ACTIVITY: The answer is every line of the records that holds the word "banner", copied in full.

DATA LISTING:
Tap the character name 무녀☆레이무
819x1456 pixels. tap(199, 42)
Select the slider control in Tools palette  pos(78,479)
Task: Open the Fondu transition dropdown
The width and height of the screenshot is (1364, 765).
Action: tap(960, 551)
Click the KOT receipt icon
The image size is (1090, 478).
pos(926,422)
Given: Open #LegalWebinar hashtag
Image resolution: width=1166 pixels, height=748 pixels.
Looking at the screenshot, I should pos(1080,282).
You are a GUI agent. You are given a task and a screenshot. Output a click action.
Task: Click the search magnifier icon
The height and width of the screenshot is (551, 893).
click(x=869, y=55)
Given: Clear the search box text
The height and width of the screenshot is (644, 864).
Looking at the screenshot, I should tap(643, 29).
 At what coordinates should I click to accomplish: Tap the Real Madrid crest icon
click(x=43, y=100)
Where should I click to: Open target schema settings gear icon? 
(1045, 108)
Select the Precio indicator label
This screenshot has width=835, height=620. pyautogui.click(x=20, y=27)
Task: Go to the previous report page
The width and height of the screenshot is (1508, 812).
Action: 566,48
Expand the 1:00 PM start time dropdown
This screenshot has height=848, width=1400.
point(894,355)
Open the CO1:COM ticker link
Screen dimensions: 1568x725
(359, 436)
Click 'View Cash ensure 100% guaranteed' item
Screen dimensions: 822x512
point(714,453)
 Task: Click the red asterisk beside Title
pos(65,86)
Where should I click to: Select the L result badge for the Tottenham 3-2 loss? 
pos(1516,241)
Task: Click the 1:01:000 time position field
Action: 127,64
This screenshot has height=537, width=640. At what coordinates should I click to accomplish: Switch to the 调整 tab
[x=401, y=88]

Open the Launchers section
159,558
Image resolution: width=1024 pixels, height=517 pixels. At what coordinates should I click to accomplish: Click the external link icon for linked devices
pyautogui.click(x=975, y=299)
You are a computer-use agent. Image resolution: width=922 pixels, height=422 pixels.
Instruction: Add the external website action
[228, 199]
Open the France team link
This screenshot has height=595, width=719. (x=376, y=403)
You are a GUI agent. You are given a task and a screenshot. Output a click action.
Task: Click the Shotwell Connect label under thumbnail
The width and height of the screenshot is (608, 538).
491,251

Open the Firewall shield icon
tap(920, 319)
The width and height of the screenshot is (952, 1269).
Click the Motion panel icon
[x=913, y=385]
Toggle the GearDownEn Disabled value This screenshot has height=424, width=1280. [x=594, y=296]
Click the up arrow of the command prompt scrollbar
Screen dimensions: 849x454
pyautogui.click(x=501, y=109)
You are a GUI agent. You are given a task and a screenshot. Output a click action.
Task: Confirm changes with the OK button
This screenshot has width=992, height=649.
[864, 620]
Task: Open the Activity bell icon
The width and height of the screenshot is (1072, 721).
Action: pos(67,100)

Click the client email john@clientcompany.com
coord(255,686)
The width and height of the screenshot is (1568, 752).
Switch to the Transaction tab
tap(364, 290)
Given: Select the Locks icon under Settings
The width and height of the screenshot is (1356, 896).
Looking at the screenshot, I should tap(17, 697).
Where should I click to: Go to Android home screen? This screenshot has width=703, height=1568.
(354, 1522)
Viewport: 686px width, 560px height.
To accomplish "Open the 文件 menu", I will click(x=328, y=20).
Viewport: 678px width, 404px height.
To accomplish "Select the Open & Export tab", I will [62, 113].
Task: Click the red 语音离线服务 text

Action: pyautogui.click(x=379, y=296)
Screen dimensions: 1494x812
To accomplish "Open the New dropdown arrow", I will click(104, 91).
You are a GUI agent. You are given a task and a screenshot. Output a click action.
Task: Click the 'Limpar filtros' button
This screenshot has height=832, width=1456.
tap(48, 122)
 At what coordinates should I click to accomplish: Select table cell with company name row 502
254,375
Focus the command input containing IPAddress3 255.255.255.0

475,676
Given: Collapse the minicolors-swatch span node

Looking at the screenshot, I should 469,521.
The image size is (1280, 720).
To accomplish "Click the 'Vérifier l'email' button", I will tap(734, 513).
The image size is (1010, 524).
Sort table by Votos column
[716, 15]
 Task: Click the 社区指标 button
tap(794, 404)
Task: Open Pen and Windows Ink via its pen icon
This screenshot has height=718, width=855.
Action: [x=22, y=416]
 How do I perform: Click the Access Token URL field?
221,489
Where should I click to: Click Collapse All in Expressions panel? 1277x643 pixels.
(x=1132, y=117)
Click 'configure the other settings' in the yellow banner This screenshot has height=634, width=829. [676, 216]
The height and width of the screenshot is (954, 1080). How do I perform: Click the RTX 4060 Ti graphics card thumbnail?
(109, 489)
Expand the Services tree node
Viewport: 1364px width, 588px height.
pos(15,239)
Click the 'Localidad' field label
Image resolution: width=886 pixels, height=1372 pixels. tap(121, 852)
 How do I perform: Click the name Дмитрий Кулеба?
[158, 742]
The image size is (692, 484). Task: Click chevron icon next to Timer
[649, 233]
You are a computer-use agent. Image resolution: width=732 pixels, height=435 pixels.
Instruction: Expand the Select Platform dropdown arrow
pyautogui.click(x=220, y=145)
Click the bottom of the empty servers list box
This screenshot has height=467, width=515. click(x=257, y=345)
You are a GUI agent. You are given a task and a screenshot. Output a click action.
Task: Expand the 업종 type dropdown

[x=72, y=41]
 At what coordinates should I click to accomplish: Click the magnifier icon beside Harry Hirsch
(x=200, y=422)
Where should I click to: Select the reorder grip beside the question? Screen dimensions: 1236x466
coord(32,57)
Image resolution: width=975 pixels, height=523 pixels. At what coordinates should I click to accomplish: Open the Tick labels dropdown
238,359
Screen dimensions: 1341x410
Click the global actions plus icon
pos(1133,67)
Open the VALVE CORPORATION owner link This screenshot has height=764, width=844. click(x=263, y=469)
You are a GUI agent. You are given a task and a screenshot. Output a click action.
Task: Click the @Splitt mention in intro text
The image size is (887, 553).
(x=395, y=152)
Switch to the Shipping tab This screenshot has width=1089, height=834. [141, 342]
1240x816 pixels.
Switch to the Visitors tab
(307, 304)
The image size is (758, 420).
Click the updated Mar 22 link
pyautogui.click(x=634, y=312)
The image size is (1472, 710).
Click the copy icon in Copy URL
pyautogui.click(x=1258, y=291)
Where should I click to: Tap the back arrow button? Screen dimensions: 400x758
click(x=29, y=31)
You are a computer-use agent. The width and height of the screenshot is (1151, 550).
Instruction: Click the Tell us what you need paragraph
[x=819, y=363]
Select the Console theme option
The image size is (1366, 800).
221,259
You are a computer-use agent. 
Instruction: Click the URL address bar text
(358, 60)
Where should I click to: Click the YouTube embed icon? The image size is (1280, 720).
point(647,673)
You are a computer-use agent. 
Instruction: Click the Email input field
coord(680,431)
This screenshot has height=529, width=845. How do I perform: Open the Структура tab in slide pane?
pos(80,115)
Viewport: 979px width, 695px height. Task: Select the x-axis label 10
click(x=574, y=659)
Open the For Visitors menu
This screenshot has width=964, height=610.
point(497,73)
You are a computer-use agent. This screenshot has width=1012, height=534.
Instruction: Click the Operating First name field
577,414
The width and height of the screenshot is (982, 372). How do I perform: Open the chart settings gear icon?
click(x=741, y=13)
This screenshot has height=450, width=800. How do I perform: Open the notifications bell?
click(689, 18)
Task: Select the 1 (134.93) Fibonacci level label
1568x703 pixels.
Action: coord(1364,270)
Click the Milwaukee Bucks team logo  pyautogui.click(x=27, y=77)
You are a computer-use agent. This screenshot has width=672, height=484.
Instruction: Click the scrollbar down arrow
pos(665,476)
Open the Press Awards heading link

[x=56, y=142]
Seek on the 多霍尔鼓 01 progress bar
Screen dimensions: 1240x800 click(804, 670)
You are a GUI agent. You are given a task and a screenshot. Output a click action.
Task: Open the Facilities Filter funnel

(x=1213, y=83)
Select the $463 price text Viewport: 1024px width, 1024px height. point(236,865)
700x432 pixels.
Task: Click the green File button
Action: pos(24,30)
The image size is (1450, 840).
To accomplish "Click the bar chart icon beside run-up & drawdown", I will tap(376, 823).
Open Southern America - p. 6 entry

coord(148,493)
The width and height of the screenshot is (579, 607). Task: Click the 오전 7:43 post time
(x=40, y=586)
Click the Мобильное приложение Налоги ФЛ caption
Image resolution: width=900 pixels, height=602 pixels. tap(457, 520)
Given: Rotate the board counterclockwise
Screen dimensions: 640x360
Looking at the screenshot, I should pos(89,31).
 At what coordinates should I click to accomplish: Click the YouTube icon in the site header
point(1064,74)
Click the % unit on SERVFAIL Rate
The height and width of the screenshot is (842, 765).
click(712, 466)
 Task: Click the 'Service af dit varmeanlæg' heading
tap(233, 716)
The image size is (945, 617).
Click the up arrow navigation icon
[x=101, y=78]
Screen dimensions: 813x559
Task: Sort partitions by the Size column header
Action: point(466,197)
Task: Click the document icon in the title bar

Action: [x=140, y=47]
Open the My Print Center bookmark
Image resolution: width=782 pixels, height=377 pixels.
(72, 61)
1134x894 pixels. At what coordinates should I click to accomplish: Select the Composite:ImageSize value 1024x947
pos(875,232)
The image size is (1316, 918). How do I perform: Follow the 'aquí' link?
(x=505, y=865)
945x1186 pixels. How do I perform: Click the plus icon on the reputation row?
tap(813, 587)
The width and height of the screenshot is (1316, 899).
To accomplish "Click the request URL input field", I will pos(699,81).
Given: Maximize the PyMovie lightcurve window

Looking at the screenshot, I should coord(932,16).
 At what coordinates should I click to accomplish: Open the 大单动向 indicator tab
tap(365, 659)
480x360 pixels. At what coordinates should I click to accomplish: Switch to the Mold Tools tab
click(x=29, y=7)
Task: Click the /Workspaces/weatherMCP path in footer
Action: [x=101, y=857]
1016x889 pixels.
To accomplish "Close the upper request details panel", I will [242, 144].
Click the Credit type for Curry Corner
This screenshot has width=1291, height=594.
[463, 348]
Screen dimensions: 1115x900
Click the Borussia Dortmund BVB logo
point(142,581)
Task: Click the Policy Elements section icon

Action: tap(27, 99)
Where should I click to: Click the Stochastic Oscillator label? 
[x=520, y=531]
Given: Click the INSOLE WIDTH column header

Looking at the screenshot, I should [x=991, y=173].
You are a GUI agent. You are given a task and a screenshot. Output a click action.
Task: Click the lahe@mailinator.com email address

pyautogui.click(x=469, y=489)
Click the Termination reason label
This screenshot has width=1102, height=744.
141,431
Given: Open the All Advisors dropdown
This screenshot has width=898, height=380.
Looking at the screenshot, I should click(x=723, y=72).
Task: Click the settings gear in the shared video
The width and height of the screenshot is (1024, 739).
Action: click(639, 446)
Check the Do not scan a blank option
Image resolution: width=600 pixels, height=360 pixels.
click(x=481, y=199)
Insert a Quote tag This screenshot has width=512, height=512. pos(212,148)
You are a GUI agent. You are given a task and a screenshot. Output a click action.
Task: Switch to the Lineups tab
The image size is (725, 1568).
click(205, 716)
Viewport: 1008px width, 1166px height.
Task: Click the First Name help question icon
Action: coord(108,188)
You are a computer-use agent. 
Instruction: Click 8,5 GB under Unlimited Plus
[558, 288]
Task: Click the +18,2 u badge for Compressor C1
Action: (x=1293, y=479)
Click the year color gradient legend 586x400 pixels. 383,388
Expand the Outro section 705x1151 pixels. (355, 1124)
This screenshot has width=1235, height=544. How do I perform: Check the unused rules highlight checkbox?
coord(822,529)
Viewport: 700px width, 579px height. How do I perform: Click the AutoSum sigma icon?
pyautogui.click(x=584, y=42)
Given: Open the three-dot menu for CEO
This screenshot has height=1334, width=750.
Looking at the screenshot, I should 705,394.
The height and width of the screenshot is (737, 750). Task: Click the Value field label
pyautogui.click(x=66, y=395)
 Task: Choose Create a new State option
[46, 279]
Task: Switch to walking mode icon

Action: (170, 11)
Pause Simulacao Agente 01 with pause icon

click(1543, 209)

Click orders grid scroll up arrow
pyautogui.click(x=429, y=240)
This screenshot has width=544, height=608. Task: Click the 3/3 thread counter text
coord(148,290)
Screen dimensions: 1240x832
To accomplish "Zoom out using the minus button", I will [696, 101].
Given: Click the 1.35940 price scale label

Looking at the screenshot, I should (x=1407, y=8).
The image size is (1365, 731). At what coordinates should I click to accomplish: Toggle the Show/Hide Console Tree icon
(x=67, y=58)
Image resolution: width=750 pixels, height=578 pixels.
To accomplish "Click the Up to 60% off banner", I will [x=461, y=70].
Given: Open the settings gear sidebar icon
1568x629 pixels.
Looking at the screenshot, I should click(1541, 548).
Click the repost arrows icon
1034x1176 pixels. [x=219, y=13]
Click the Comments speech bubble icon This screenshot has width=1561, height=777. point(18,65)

PROBLEM SOLUTION:
Click 'configure the other settings' in the yellow banner This screenshot has height=634, width=829. [676, 216]
To accomplish "Click the Up to 60% off banner", I will [x=461, y=70].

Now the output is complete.